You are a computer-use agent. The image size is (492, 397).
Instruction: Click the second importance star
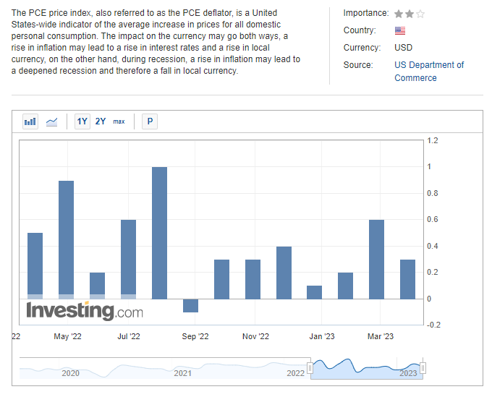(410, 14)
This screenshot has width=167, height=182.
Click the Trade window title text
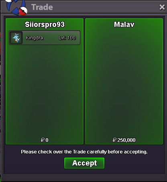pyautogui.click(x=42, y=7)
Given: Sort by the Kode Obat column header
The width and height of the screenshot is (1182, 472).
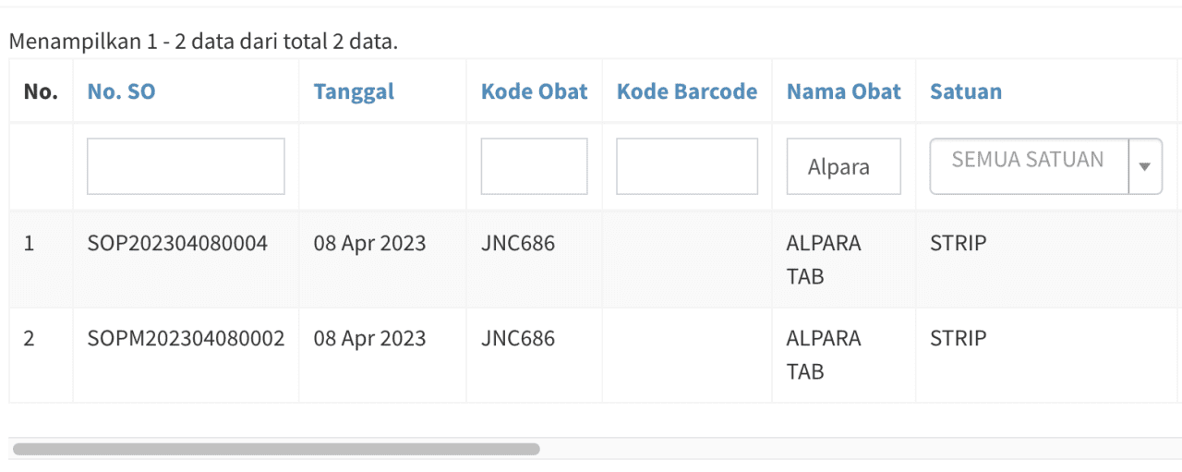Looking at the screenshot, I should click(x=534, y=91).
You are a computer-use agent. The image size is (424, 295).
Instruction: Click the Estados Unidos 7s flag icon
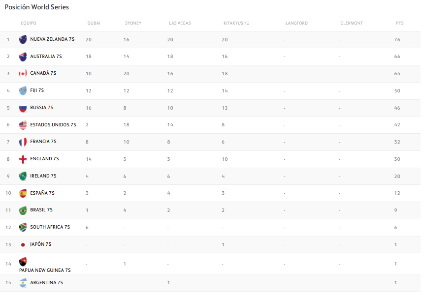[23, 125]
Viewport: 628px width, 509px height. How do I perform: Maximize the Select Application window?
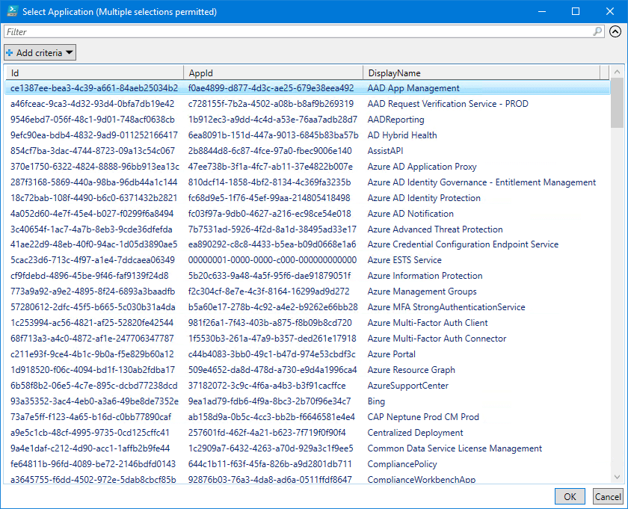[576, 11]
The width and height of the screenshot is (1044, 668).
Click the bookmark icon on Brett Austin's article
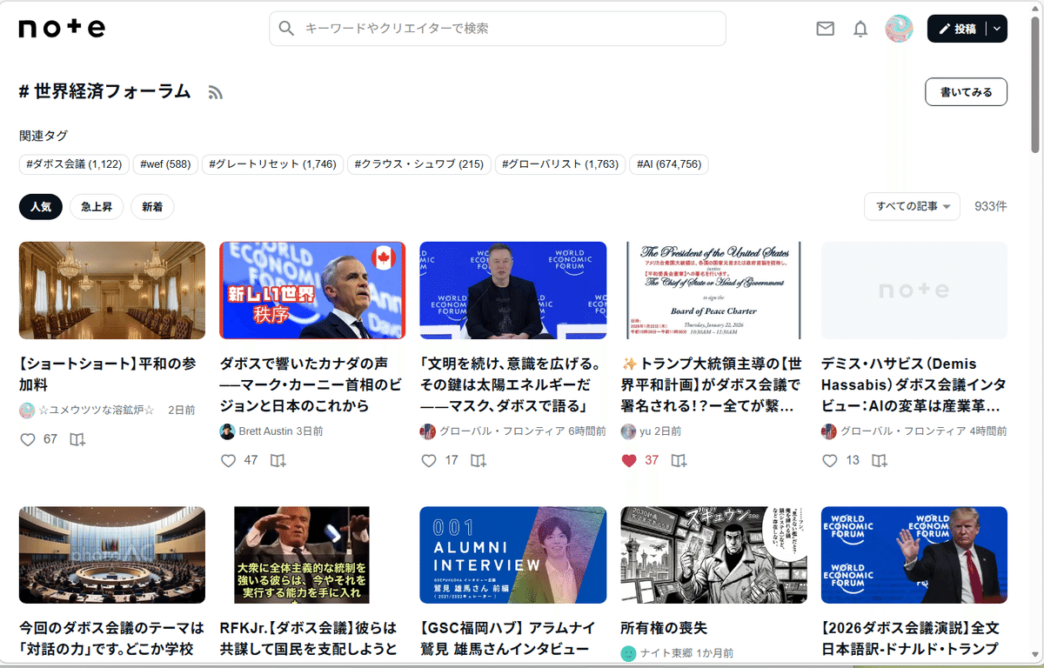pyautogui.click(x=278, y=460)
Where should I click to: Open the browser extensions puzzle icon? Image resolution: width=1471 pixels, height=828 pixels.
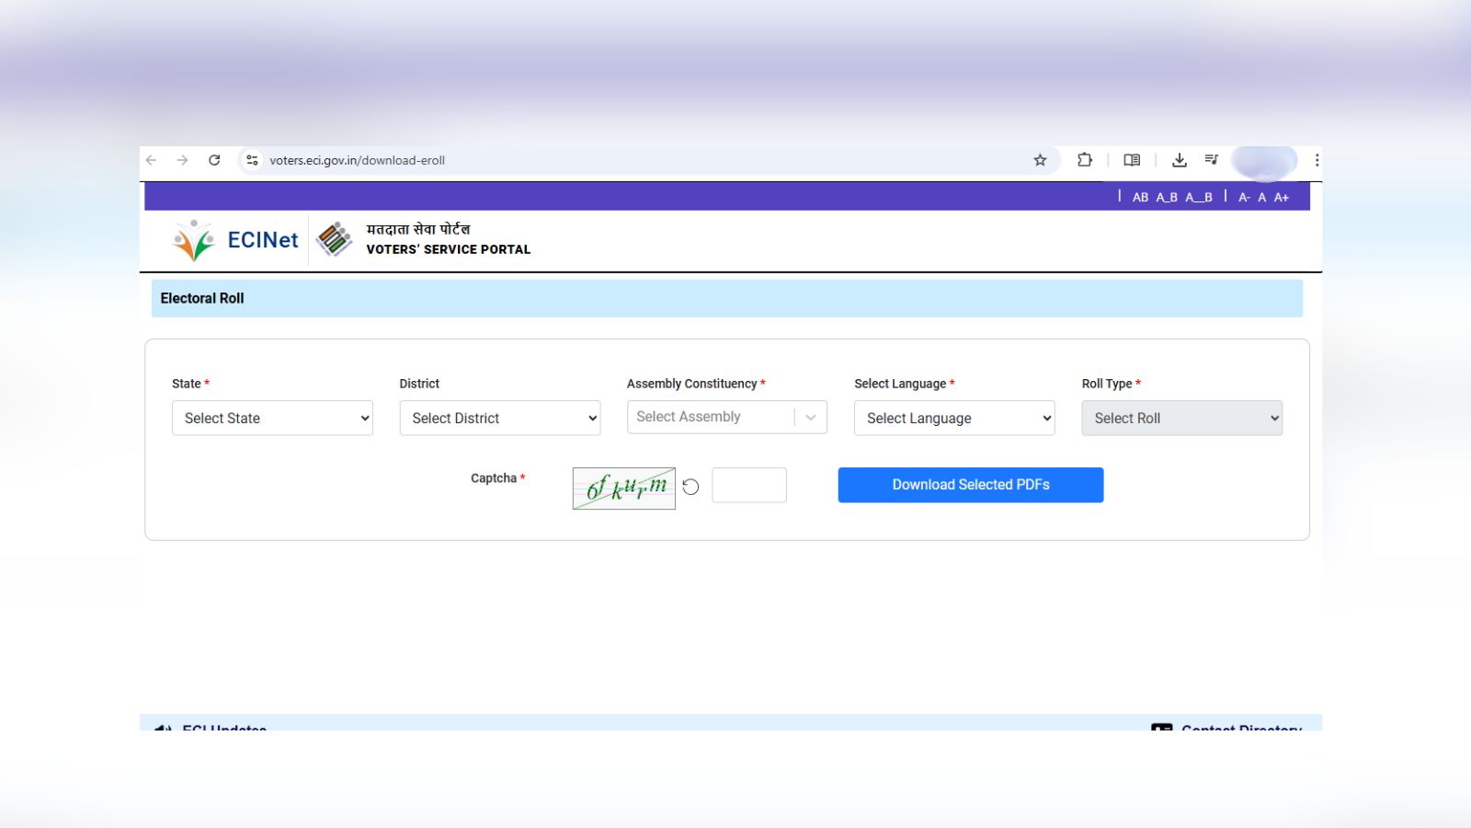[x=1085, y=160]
--
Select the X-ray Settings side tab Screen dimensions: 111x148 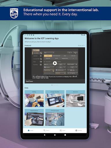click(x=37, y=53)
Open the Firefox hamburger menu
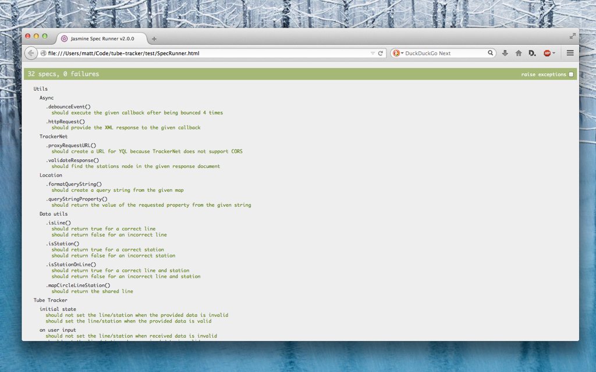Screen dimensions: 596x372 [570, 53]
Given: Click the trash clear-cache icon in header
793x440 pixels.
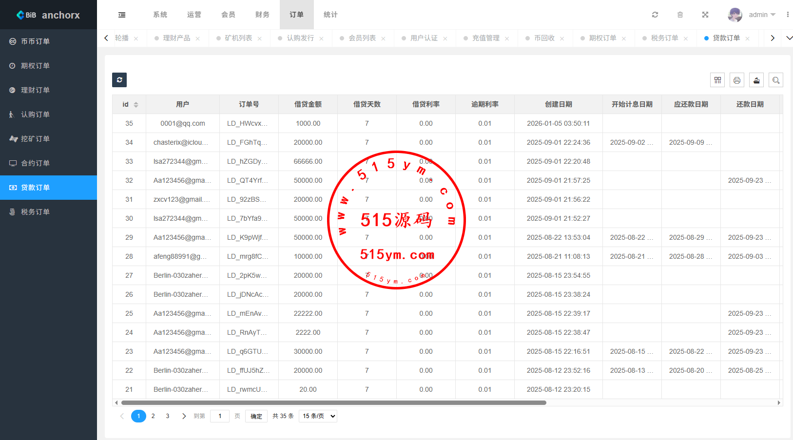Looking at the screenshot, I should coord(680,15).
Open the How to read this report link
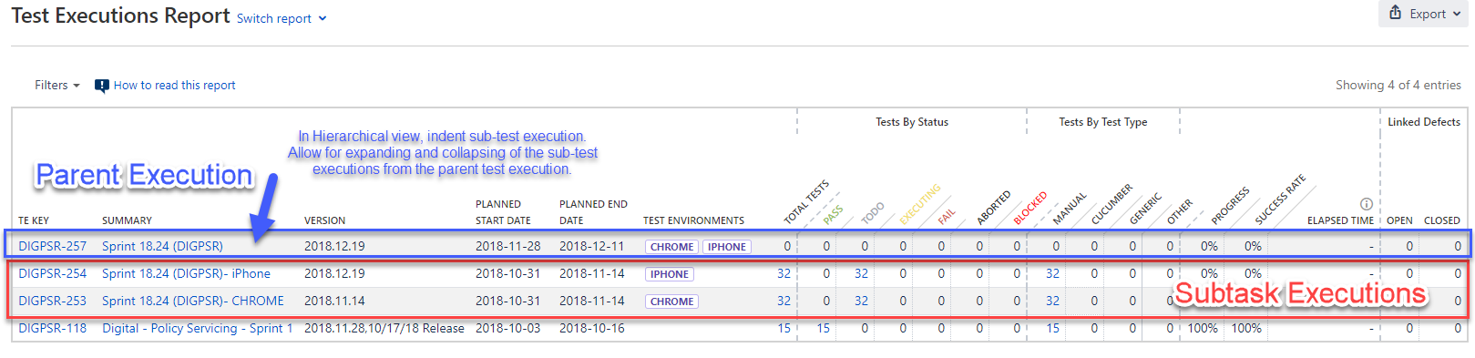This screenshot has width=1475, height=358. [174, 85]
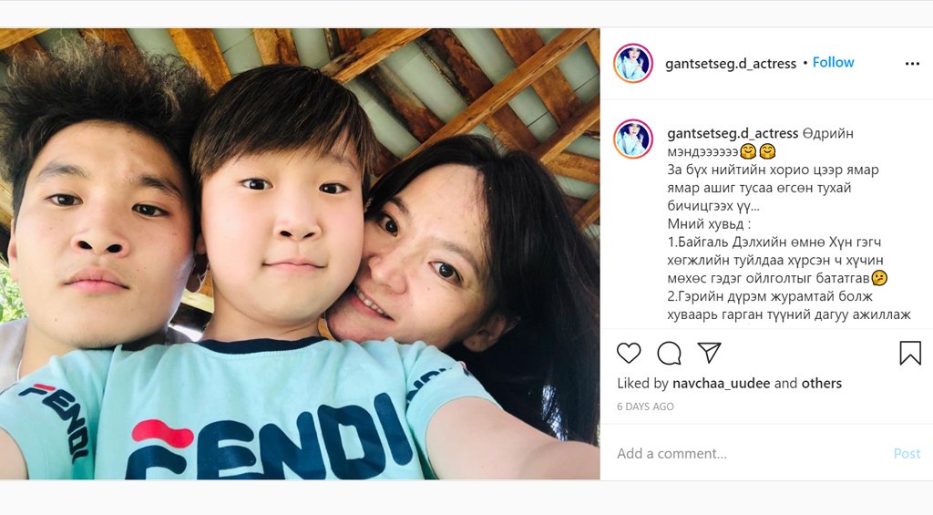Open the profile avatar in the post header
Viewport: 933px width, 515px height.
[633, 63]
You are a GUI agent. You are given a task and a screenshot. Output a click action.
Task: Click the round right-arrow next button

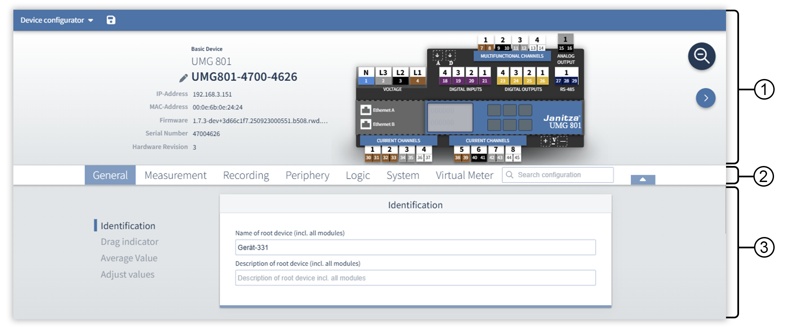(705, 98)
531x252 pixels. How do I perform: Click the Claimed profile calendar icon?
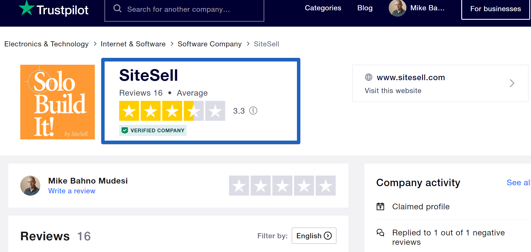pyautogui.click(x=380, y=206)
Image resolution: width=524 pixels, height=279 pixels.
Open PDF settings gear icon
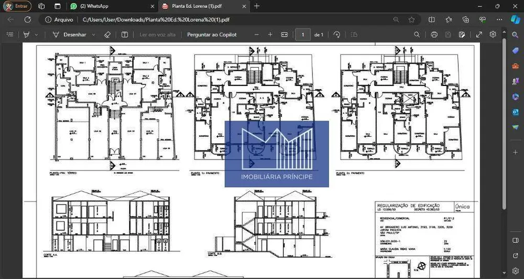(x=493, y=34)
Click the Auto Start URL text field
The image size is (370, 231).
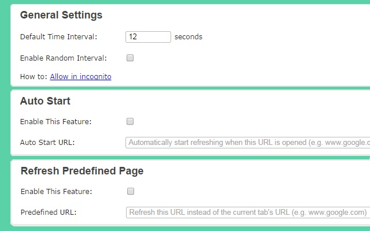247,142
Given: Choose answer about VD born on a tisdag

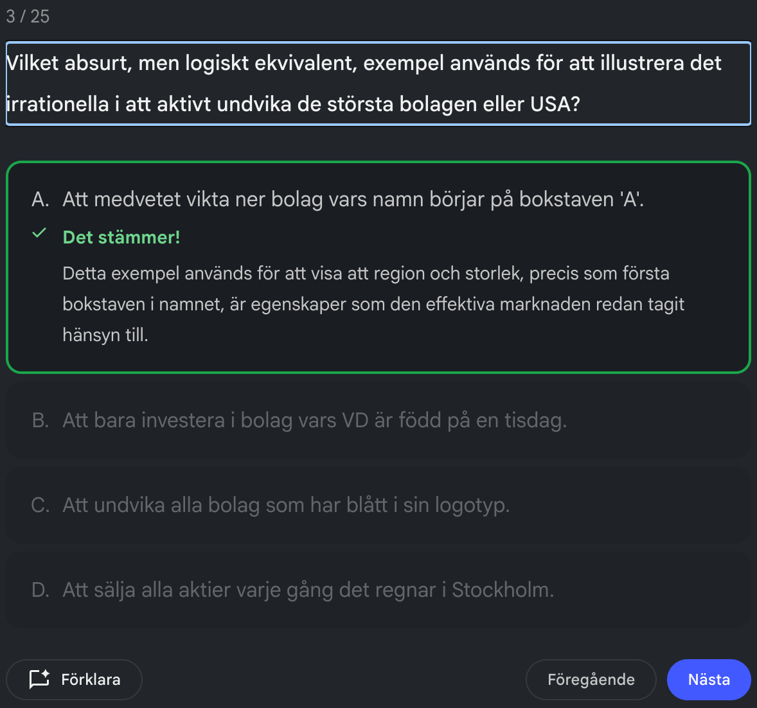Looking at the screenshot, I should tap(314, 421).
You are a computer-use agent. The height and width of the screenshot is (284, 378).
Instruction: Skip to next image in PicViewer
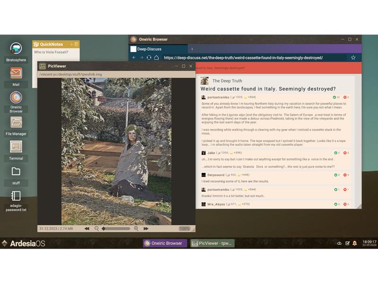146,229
---
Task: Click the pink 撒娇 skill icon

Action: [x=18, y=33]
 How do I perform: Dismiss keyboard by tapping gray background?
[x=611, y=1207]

**EXERCISE**
Copy all the lines above that hold the string "computer".

**ANSWER BOX**
You are a computer-use agent. The image size is (492, 397).
You are a computer-use agent. The image size is (424, 295).
You are a computer-use agent. The height and width of the screenshot is (284, 378).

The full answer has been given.